Work to be completed »
Only an exact copy of the entries, stripped of pictures, will serve as the answer.

Given records »
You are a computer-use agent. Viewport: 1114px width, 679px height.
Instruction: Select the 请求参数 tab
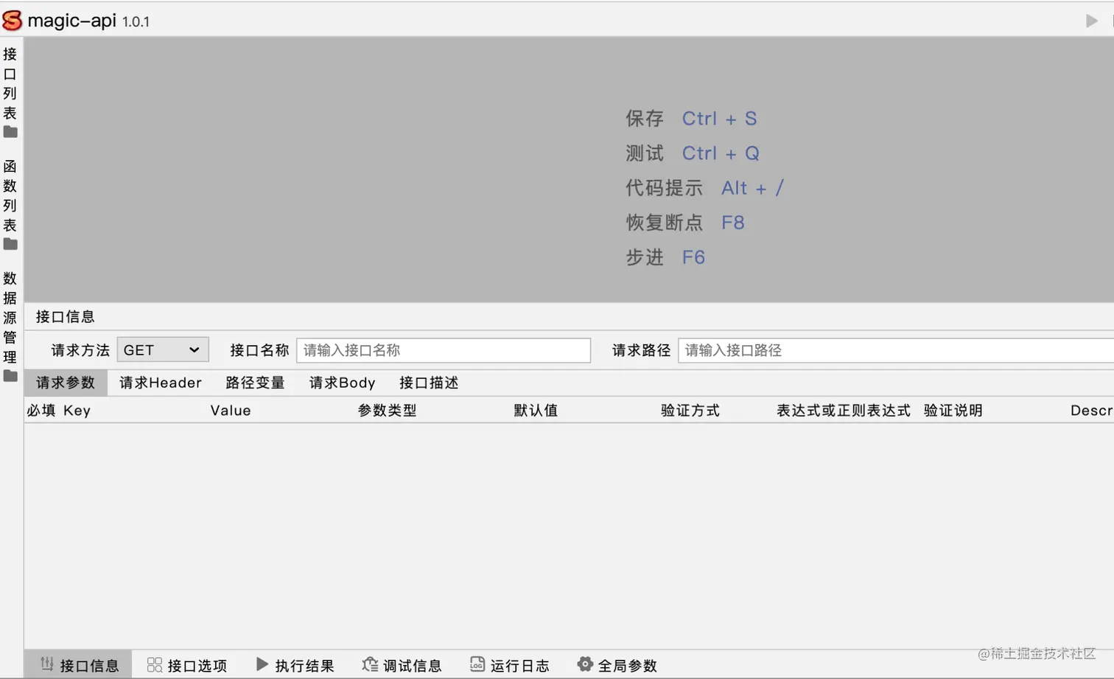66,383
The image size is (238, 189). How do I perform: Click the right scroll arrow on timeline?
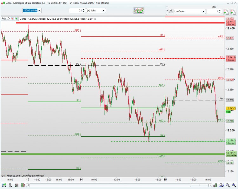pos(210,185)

Your response »
You are a computer-use agent. Viewport: 1114px width, 679px height.
Instruction: Select the 请求参数 tab
66,383
The image size is (238, 189). How do I perform: Click the right scroll arrow on timeline?
pos(210,185)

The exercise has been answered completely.